Das vom Vf. skizzierte integral-dynamisch-personale Modell von Willensfreiheit möchte die bleibende Relevanz bisheriger Modelle integrieren und durch Anreicherung neurowissenschaftlicher und evolutionärer wie sozialer Aspekte weiterführen. Diese Skizze ist freilich noch rudimentär und eröffnet den Freiraum für weitere Bearbeitungen.

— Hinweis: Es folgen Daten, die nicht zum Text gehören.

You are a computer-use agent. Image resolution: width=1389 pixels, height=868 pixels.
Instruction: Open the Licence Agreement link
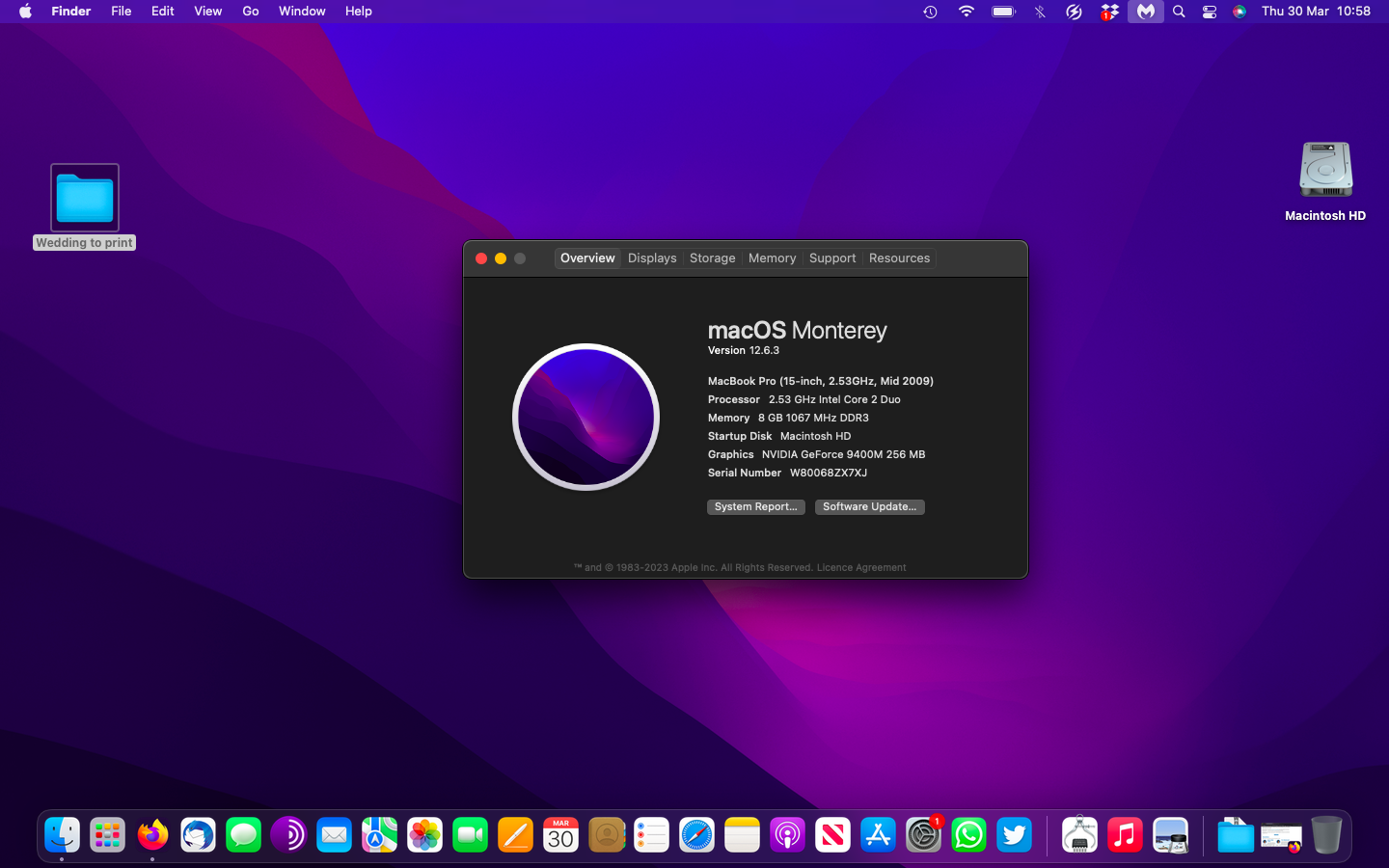tap(861, 568)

Die Stärke des Buches scheint mir in der Überblicksdarstellung zu liegen, in der Problemlagen gebündelt, wenn auch manchmal zu abbreviativ geboten werden. Zudem ist gerade der Versuch, herkömmliche Freiheitsmodelle mit neurowissenschaftlichen und empirischen Ergebnissen kritisch zu korrelieren, hervorzuheben, da derartige Bemühungen innerhalb der Theologie bislang eher ein Desiderat darstellen. Fragen kann man aber, ob der dafür zu berappende Preis von knapp 60,00 Euro nicht doch zu hoch gegriffen ist, insbesondere dann, wenn zahlreiche wichtige Publika­tionen zum Thema schlichtweg fehlen. Das muss der Leser aber selbst entscheiden. Auf philosophischer Seite gibt es sehr gute und güns­tige Überblicksdarstellungen, in welchen auch die neurophilosophische Debatte nicht zu kurz kommt.